Témoignages

Henri Maurier, 60 ans de serment

Pour une anthropologie du VIVRE


Dès l’âge de 10 ans j’ai su que je serais Père Blanc. Avec l’aide pécuniaire des Petites Sœurs de St François, à Angers, chez lesquelles j’avais été enfant de chœur depuis mes 6 ans, j’entrai donc à Saint-Laurent-d’Olt dès l’année suivante, en septembre 1932, à 11 ans. Arrivé à St-Laurent, on me mit devant un petit harmonium car j’étais le seul à savoir le solfège, que j’avais appris à l’école primaire grâce à un instituteur violoniste. Un Père me dit : « Voici le do et voici le fa.
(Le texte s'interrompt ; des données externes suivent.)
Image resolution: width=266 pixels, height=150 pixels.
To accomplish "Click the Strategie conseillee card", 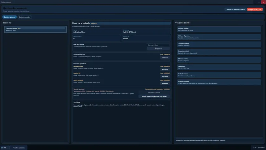I will [x=219, y=82].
Voici la méthode Raffy. Tu pourras faire des exercices pendant deux grandes récréations par semaine ». Je me débrouillais tout seul et, dès l’année suivante, j’ai été promu organiste à la chapelle ; 74 ans après, je le suis toujours. Étant aussi fils de jardinier, je fus choisi pour travailler, ça et là, dans les jardins PB. J’y suis encore 74 ans après : « C’est-y vous qu’vot père est pépiniériste ? » me demanderait un jour, un des frères préposés au jardinage.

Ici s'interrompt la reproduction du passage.